For electric-car maker Tesla Motors (TSLA -3.66%), 2016 will be the year of Model X. With the first deliveries scheduled for the end of September, it's important for investors interested in Tesla stock to begin to evaluate just how big the company's bet on the fully electric SUV is. To clearly illustrate the emphasis Tesla is putting on the vehicle, consider these two charts.

Model X prototype. Tesla CEO (right) Elon Musk demonstrates the luggage that fits in the back of a Model X, even with a built-in third-row seat. Image source: Tesla Motors.

1. With Model X, Tesla wants to double sales.
"With the Model X, there's the potential to double Tesla's volume," Musk said in an interview with CNBC in July. To support his case, he cited the fact that global demand for SUVs and sedans is "about equal." So, with Tesla's foray into SUVs, he argues, Tesla will tap into a larger market capable of doubling the company's Model S sales.

Essentially, therefore, Tesla is betting it can deliver about 79,000 vehicles during the first four full quarters of Model X availability (from Q4 this year to the end of the Q3 next year).

If management's expectations for vehicle sales growth pan out, the growth could look something like this.

Data for trailing periods is retrieved from SEC filings for periods represented. Forward 12-month deliveries reflect sentiment and forecasts from Tesla management. Chart source: author.

While a forecast for 79,000 vehicle deliveries is, indeed, about double Tesla's trailing-12-month sales, this figure can also be arrived at by piecing together other comments from management about expected quarterly sales. For instance, by adding Tesla's third-quarter outlook for 11,500 vehicle units shipped to its deliveries in the first half of the year, and then subtracting these total deliveries from Q1 through Q3 from Tesla's guidance for 2016 deliveries of 50,000 to 55,000, we can arrive at an estimate for about 16,000 total Model S and Model X deliveries combined in Q4. Looking forward to the first three quarters of 2016, it's possible to calculate quarterly estimates by assuming the company achieves the low end of its forecasted range to average about 1,600 to 1,800 weekly deliveries of Model S and Model X combined. This simple math puts Tesla's total deliveries over the next four full quarters of Model X availability at about 79,000.

2. Tesla is betting Model X will accelerate sales growth.
It's important to note the trajectory of Tesla's sales growth. Both actual growth in previous quarters and forecasted growth in upcoming quarters reflect accelerating year-over-year growth -- a testament to the company's aggressive execution paired with bold ambitions.

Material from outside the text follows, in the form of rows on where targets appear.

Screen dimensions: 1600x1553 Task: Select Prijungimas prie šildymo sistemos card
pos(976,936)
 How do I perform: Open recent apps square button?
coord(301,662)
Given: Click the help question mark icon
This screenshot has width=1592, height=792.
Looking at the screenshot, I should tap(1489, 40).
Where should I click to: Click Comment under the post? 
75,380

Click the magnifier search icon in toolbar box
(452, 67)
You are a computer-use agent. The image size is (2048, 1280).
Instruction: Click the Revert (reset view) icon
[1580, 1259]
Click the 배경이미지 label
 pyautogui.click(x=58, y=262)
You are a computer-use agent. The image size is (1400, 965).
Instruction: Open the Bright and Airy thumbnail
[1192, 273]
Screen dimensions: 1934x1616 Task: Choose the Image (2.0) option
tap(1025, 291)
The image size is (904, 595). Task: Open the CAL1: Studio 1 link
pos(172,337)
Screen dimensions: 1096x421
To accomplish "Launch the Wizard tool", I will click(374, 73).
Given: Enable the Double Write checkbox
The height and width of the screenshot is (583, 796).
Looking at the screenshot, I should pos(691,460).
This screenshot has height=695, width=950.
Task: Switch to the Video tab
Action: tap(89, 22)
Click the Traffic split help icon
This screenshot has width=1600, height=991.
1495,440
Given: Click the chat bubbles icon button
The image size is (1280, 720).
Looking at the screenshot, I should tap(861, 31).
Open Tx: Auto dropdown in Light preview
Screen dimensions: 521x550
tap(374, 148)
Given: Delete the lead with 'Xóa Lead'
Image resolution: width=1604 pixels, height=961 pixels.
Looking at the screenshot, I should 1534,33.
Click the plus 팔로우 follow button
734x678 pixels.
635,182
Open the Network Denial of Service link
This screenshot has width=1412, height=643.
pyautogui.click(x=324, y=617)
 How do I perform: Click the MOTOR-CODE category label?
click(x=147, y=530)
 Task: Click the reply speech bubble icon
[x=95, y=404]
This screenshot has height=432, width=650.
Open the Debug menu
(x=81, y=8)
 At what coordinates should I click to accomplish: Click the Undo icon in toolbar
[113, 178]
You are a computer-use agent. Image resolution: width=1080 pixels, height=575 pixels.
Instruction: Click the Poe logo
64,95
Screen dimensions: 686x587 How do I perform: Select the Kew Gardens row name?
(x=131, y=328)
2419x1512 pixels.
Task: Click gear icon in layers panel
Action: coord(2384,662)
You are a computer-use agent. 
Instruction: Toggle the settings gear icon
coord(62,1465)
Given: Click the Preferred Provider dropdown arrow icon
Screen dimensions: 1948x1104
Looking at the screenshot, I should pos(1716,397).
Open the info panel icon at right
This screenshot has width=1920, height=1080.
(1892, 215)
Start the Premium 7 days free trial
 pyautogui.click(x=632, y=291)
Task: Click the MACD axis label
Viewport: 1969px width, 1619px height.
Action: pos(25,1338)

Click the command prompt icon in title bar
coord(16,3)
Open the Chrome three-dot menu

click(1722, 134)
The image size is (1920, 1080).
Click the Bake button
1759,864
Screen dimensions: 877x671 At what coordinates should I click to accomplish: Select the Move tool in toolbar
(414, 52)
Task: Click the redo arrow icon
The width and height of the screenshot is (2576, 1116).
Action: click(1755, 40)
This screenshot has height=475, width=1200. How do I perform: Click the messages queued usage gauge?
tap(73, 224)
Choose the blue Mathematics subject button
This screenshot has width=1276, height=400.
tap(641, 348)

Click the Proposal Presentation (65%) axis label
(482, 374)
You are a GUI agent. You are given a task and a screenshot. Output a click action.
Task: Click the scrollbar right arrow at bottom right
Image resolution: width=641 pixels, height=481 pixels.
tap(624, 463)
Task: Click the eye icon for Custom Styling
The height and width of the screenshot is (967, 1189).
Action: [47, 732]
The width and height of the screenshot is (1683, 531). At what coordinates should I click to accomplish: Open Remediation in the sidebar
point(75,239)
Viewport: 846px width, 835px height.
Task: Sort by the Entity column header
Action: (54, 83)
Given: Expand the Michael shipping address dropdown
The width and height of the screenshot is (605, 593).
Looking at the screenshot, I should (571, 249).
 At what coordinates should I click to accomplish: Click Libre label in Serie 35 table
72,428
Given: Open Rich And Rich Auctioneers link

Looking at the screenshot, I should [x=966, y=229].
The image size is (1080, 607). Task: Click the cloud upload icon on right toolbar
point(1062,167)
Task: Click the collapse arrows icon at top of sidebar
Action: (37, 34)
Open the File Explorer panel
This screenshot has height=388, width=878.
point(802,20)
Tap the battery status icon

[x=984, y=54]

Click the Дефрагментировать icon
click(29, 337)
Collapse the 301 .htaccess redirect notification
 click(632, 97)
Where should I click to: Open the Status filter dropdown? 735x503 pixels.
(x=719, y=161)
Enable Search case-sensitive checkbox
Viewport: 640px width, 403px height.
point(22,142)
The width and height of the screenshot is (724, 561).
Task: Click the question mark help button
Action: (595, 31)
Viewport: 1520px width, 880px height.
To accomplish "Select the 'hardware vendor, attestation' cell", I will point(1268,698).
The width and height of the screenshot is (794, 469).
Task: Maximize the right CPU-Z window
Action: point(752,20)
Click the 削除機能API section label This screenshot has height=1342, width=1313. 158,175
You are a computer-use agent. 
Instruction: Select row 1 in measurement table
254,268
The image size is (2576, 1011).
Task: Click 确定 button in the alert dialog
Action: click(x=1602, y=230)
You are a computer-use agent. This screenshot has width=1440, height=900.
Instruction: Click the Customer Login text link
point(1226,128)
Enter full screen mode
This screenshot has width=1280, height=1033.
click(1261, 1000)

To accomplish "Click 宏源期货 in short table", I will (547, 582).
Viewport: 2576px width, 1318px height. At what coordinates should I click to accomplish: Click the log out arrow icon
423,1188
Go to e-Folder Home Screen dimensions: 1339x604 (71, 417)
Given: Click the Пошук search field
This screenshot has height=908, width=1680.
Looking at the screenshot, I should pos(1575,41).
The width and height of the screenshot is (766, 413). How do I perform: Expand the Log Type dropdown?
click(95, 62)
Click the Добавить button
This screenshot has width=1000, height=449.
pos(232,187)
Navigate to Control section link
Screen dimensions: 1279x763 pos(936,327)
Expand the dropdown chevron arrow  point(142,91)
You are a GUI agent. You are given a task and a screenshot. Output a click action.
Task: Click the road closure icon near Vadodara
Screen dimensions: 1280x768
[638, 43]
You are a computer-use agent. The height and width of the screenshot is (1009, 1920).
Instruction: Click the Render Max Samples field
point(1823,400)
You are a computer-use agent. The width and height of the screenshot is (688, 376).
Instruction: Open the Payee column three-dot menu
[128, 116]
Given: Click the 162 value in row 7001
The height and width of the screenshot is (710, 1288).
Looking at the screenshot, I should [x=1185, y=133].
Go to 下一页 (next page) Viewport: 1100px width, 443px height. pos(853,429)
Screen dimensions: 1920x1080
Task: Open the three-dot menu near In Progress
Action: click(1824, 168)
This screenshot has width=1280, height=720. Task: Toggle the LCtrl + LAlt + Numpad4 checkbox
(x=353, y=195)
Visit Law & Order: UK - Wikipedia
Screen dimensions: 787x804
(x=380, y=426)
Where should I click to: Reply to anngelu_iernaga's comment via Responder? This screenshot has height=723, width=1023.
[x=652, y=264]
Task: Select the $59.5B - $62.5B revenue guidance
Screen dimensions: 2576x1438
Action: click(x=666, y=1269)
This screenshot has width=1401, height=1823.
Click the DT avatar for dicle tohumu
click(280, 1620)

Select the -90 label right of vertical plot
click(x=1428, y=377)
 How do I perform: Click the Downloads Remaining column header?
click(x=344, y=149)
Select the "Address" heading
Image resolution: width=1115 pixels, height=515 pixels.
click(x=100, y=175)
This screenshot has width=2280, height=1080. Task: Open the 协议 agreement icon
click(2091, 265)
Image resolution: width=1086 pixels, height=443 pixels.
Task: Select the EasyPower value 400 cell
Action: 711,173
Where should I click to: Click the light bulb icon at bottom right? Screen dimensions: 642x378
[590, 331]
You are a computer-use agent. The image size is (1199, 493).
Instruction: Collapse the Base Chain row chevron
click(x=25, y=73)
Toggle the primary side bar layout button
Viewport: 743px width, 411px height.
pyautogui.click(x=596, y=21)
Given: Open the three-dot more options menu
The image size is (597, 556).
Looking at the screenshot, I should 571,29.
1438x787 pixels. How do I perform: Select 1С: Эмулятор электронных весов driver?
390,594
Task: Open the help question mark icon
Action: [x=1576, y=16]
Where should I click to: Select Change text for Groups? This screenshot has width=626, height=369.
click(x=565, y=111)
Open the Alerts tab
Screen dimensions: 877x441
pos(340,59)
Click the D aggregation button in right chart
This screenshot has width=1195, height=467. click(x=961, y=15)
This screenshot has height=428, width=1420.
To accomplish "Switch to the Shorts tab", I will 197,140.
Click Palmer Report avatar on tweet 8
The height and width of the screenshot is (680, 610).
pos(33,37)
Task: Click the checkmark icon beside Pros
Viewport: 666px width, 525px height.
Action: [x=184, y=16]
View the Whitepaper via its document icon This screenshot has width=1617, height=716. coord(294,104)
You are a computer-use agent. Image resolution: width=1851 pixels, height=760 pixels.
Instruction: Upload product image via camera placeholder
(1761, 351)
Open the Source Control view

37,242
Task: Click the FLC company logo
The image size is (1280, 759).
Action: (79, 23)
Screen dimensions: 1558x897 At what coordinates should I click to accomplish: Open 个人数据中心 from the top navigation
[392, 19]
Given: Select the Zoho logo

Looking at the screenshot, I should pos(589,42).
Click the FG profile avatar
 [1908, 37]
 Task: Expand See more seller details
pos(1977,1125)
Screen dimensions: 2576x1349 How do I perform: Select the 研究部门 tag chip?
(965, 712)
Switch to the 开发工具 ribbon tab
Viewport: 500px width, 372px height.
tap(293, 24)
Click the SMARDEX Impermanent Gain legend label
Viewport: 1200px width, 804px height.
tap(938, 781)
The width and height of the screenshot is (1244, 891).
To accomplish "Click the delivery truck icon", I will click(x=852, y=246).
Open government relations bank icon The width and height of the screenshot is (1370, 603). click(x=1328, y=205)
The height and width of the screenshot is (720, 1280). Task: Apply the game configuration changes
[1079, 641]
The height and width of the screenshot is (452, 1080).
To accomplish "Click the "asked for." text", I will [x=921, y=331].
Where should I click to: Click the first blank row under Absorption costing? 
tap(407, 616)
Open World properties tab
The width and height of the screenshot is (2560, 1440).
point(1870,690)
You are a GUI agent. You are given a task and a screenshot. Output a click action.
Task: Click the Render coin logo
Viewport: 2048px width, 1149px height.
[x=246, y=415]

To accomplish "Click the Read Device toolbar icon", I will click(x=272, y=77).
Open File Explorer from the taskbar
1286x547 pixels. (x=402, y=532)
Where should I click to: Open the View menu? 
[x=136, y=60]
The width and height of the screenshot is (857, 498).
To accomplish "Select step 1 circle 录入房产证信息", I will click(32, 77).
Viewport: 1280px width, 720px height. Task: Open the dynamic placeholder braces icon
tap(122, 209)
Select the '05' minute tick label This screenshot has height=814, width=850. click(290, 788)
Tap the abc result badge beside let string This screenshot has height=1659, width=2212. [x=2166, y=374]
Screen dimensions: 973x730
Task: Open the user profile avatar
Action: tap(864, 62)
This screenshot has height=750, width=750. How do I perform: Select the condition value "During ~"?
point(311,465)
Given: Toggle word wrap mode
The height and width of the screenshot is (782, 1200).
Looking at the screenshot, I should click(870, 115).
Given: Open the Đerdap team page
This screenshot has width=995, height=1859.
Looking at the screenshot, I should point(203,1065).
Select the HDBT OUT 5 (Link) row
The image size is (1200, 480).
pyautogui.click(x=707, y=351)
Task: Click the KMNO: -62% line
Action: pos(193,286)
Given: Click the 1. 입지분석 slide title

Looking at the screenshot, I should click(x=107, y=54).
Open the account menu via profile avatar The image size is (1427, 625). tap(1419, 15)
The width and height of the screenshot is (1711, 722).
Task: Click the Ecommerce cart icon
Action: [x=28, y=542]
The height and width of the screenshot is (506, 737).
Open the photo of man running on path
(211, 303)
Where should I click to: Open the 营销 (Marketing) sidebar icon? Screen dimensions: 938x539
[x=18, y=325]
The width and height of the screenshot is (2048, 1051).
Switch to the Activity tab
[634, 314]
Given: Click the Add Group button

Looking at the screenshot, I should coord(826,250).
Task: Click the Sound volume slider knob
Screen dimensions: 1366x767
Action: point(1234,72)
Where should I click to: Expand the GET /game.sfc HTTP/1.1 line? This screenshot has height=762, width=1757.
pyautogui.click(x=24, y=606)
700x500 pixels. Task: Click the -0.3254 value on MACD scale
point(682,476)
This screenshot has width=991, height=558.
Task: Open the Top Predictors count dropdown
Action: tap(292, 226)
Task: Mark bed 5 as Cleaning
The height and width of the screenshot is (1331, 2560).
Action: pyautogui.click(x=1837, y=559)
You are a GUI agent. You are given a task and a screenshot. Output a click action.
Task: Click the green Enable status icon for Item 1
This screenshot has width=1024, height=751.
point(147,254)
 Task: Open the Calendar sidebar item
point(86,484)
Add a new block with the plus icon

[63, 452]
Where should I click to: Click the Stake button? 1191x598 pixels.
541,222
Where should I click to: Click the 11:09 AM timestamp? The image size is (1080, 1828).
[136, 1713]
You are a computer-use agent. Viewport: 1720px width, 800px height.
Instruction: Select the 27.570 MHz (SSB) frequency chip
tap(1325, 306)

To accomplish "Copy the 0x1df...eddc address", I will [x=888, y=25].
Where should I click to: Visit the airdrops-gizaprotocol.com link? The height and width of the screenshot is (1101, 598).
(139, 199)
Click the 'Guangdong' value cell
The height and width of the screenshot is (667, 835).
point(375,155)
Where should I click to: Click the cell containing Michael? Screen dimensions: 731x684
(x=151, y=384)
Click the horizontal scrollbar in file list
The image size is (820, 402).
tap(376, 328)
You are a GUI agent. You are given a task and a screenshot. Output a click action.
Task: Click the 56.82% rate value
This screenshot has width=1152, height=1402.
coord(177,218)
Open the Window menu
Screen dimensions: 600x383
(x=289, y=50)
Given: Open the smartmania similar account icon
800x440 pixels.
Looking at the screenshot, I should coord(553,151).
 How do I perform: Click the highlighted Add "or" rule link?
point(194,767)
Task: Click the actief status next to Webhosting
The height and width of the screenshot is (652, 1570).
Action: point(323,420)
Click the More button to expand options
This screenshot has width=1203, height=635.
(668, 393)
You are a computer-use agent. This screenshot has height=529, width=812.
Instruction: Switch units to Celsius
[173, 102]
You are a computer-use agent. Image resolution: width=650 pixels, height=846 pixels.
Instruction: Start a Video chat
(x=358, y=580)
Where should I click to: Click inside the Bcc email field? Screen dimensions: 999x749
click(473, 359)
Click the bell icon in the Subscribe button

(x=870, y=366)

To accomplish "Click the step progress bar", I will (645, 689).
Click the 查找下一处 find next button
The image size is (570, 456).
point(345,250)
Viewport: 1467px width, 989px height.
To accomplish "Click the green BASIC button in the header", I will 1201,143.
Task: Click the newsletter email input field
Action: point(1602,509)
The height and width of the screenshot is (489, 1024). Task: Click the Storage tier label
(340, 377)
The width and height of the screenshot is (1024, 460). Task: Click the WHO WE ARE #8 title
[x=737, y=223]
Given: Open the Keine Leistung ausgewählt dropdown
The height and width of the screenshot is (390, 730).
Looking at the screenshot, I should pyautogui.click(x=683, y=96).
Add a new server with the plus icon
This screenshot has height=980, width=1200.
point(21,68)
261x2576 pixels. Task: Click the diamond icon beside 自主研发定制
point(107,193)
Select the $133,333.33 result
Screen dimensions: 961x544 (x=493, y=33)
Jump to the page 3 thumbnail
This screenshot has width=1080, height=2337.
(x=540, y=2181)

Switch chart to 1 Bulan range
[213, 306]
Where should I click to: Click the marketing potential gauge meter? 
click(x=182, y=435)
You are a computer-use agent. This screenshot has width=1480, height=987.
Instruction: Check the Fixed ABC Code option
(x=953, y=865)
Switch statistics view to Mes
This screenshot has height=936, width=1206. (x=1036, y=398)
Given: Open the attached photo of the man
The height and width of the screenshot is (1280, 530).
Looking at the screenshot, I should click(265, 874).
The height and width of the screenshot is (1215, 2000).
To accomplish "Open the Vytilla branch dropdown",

Data for periods without asterisks is retrieved from SEC filings for quarters shown. Data for quarters marked by asterisks represent sentiment and forecasts from Tesla management. Chart source: author.

While the actual year-over-year growth in Tesla's quarterly deliveries will undoubtedly be volatile, and likely very different from the rates outlined in this second chart, Tesla management has clearly communicated with shareholders that the company expects Model X will be a key driver behind another key growth phase in sales.

Some investors may point to potential cannibalization of Model S as a key argument against Model X helping Tesla's sales to double, but orders for Model is in the U.S. and Europe were up 30% and 50%, year over year, in the company's most recent quarter, respectively. This growth suggests there's still upside for Model S. And in Tesla's newer Asian markets, orders doubled sequentially in Q2, providing even more potential for further growth.

As Tesla rolls out Model X this year, investors should keep an eye on how the vehicle performs in the market, as well as look for evidence to support the company's bullish outlook for the SUV.